A impermeabilidade dos sujeitos
mata palavras de sede nos falatórios sem escuta. Deprime observar: quando
ditas, não encontram o outro e despencam ao chão, espatifando-se pelo impacto
ou pisoteadas por quem já não ‘escuta’ por onde caminha.
Monólogo fantasiado de
diálogo onde o “eu” abafa o “nós” são ocasiões do empalhamento das palavras.
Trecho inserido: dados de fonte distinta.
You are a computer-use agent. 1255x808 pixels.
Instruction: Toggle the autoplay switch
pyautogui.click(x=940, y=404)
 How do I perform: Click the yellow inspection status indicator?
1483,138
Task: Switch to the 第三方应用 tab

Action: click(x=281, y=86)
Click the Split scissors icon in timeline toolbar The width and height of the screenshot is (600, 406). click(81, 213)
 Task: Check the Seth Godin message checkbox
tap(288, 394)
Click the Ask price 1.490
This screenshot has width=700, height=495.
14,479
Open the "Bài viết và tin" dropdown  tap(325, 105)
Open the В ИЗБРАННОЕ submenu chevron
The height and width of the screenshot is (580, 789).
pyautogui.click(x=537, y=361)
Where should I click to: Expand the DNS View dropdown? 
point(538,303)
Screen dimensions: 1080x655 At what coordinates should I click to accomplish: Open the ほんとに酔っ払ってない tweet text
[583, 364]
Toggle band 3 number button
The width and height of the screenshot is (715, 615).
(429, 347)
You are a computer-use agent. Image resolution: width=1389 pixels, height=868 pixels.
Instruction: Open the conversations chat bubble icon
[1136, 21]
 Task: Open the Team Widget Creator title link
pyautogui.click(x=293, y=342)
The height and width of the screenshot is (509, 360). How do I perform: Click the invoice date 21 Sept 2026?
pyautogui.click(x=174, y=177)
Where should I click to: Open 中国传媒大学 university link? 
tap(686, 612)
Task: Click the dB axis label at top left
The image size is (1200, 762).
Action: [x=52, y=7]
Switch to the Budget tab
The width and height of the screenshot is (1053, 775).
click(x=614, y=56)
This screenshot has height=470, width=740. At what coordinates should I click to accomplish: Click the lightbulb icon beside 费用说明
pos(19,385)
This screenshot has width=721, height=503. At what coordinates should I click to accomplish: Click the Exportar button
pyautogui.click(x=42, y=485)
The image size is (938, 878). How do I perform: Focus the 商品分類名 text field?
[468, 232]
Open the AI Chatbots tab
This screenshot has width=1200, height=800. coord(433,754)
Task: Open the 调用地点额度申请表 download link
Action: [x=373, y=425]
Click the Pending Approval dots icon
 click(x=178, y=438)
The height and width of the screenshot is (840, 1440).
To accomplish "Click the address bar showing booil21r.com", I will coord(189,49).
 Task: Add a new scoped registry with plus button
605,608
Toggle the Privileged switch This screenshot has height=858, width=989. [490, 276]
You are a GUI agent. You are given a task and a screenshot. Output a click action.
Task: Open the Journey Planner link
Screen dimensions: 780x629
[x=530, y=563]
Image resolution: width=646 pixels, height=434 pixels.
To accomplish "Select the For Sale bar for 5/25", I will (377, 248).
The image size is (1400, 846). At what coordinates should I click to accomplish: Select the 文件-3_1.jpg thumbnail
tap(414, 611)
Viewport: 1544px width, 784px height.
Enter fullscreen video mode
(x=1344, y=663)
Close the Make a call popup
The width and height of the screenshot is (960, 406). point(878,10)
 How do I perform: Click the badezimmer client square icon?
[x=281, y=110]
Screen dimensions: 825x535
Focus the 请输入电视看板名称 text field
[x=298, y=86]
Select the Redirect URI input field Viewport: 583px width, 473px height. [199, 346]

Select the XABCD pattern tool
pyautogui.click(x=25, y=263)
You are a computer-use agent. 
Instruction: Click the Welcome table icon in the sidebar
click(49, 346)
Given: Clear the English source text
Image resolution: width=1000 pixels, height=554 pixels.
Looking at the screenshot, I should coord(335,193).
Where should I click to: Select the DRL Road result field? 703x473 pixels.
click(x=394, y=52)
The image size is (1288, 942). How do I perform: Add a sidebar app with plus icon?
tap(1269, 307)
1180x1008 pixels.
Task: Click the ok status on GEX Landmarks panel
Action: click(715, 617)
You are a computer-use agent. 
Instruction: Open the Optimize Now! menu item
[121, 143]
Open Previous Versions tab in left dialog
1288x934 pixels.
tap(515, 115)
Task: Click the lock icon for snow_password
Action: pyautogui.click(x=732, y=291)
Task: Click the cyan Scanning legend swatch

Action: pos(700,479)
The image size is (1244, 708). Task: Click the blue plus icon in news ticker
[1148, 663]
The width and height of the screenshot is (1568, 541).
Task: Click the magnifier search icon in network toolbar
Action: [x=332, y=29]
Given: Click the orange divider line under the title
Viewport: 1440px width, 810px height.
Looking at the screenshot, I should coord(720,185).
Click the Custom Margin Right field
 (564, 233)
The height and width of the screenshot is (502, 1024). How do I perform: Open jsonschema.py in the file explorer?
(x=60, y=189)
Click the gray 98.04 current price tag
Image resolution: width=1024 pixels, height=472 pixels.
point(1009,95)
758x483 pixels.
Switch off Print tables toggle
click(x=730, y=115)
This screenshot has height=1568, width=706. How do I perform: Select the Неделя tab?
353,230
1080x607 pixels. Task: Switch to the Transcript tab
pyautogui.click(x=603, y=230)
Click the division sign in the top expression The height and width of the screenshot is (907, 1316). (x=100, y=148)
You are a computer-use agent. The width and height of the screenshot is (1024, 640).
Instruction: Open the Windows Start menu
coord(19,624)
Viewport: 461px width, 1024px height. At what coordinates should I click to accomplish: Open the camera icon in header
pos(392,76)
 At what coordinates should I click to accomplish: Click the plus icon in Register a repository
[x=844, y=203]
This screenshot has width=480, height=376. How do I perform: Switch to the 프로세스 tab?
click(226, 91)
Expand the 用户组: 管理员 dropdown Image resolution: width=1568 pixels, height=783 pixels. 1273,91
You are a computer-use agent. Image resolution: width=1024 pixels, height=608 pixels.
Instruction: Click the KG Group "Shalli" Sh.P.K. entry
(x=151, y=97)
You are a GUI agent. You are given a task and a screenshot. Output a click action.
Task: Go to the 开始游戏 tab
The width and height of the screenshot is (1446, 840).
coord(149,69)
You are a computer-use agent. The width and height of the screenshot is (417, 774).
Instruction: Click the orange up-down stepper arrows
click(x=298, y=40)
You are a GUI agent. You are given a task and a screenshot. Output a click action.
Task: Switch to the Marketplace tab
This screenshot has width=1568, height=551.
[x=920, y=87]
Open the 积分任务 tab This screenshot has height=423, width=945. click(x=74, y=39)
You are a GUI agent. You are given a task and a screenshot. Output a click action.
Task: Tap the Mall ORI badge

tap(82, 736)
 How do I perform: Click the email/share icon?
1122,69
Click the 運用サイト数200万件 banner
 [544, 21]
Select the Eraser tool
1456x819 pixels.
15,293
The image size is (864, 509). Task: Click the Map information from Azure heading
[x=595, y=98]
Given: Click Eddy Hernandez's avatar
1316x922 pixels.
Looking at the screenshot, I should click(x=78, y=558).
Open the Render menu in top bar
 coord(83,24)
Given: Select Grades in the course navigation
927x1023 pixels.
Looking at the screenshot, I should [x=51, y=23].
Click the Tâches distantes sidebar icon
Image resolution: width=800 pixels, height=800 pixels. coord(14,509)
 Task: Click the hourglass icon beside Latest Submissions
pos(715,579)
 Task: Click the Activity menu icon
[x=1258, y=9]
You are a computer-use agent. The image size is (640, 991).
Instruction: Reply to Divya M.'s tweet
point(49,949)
Sendo-as
pronunciadas exclusivamente pelo cálculo racional da autopromoção, acabam
dissecadas por desafetadamente.
Portanto, palavras que deixam de dizer apontam o processo de “coisificação”; lembrando o dito “estamos trocando nossa humanidade por coisas” (Ailton Krenak). Onde há insensibilidade, a reciprocidade, arte-curativa das palavras, é cruelmente prejudicada já que sua transmissão depende do afeto por ela envolvido. Um “te amo” pode ser insípido enquanto um “oi” pode conter todos sabores. Como humanos temos o dever de resgatá-las, afetivamente partilhando-as em resistência. É pela partilha que dizem e vivem para além, sendo “metade de quem a pronuncia e metade de quem escuta” (Montaigne).